Preventions and Treatments for Diabetic Foot Ulcer
Patients with poorly regulated blood sugar levels often develop diabetic ulcers and open lesions on the feet. In 15% of persons with diabetes, a diabetic foot diagnosis is made, while 1 in every five individuals may need hospitalization due to the illness. Diabetic peripheral neuropathy & peripheral arterial disease are some of the most prevalent disease conditions that impact the feet in patients with diabetes.
Debridement promotes wound healing by removing sick or dead skin & tissue from the wound. Using skin grafts to replace damaged or missing skin may speed up recovery and lower the chance of infection. Depending on the patient, the skin may be removed from the patient’s thigh or a donor; both options are possible. Vascular surgery or angioplasty, aids in restoring proper blood flow to the wound site, fosters healing and results in better skin. The bone may be shaved or removed to treat abnormalities like hammertoes, heel spurs, and bunions that impose pressure on the adjacent tissue.
To lower the chance of recurrence over the long run, you must maintain blood sugar control, nutrition, or blood flow.
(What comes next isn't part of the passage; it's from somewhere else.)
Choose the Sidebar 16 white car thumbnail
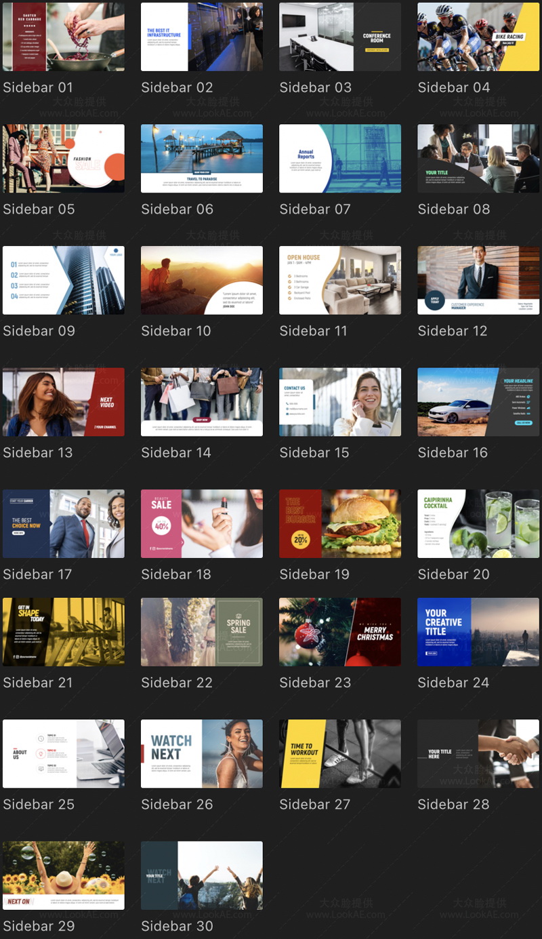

Your medical team will collaborate with you to implement doable adjustments to support the long-term health objectives.
These fundamental foot care guidelines will help lower your chance of developing foot ulcers, enhance your general health, and help you regulate your blood sugar levels.
As podiatrists, always take future foot functioning and wound healing into account. Suppose surgery is the best diabetic foot ulcer treatment for you. In that case, a method is suggested to address your pain and infection straight away, allowing you to move more freely and with less discomfort.